::: TEXT EXTRACT :::

Because I’m not accomplishing much of anything today, here’s a random post on that miracle of modern children’s clothing… Buttonhole Elastic!

Now, I first met buttonhole elastic when I was pregnant with my second daughter. It featured prominently in the two pairs of maternity pants (real maternity pants! This was a Big Deal!) that I bought that pregnancy. As first impressions go, this was not a big win. The buttonhole elastic is threaded through the back of the waistband, emerging via a buttonhole somewhere around the front hip, where it attaches to a button. You can adjust which of the many buttonholes along the elastic is buttoned, and thus adjust the waistband.

Really it didn’t work so well. Partly because who really wants a bunchy, elasticized waistband at the back of their jeans, and mostly because you can make the waistband of maternity pants as adjustable as you want but when the waist is wider than the hips, the pants are still going to fall down. (I think the current trend for mat. pants is very long, wide knit panels at the top, reaching up almost to the underbust. I haven’t been pregnant in over seven years so I can’t comment on how any of these work, although it seems a lot nicer than having a jeans button poking through your shirt right at your swollen belly-button.)

But, a few years later I noticed them cropping up in the back of kids’ jeans.

Buttonhole elastic threaded through waistband

And it has found its niche!

Elasticized waistbands and kids go together at the best of times—comfort almost always trumps stylishness (for the younger set, anyway), and considering the range of widths vs. lengths in kids, as well as the rapid changes within an individual child, an adjustable waistband is a wonderfully practical idea. An additional bonus for my booty-licious older daughter is that the drawn-in waistband at the back provides better fit for her J-Lo-esque backside.

:::

▸ **CHALLENGE 1**
Write out the part of the buttonhole elastic post between "Because I’m not" and "adjust the waistband.", inclusive.
▸ **CHALLENGE 2**
List every remark that the buttonhole elastic post sets inside parentheses.
The lines after the buttonhole elastic post are separate material.

::: SOURCE MATERIAL :::

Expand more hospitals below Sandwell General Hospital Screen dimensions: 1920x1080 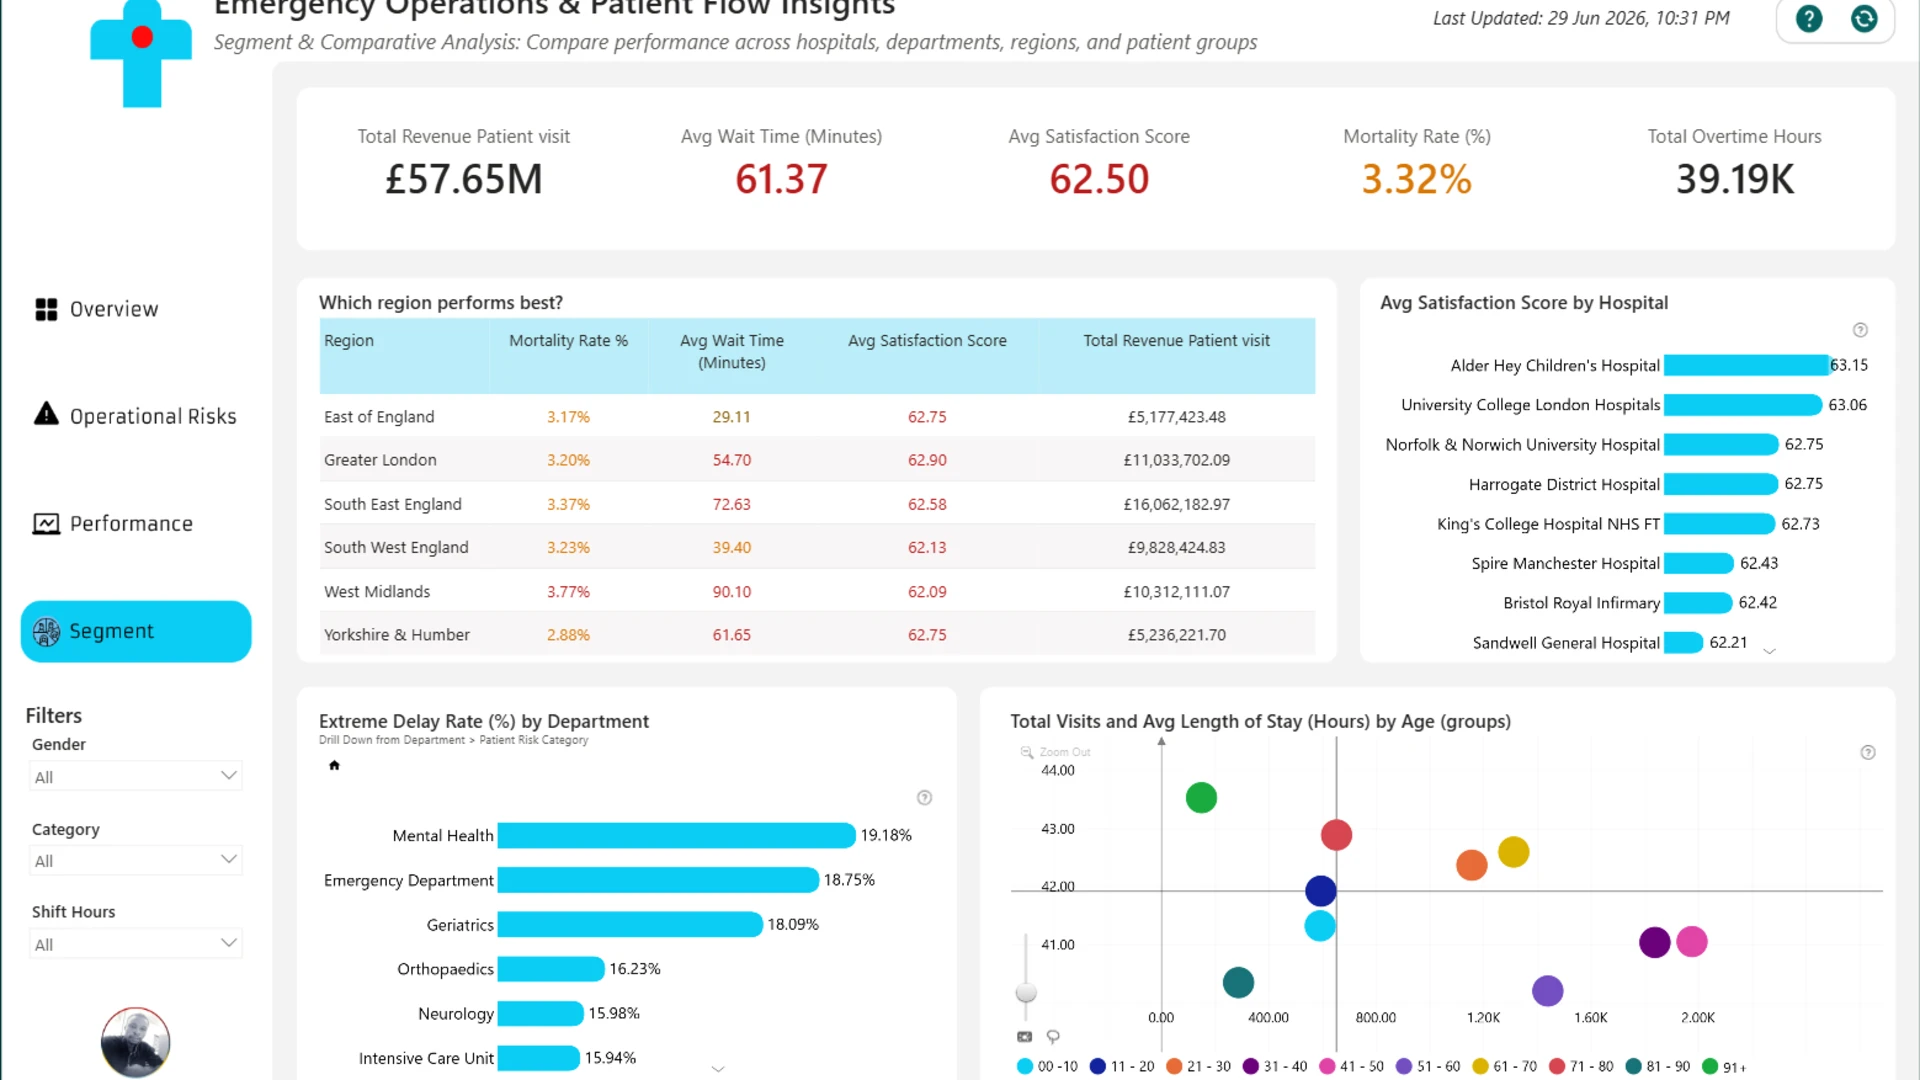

:::

▸ **CORRECT ANSWER 1**
Because I’m not accomplishing much of anything today, here’s a random post on that miracle of modern children’s clothing… Buttonhole Elastic!

Now, I first met buttonhole elastic when I was pregnant with my second daughter. It featured prominently in the two pairs of maternity pants (real maternity pants! This was a Big Deal!) that I bought that pregnancy. As first impressions go, this was not a big win. The buttonhole elastic is threaded through the back of the waistband, emerging via a buttonhole somewhere around the front hip, where it attaches to a button. You can adjust which of the many buttonholes along the elastic is buttoned, and thus adjust the waistband.

▸ **CORRECT ANSWER 2**
- (real maternity pants! This was a Big Deal!)
- (I think the current trend for mat. pants is very long, wide knit panels at the top, reaching up almost to the underbust. I haven’t been pregnant in over seven years so I can’t comment on how any of these work, although it seems a lot nicer than having a jeans button poking through your shirt right at your swollen belly-button.)
- (for the younger set, anyway)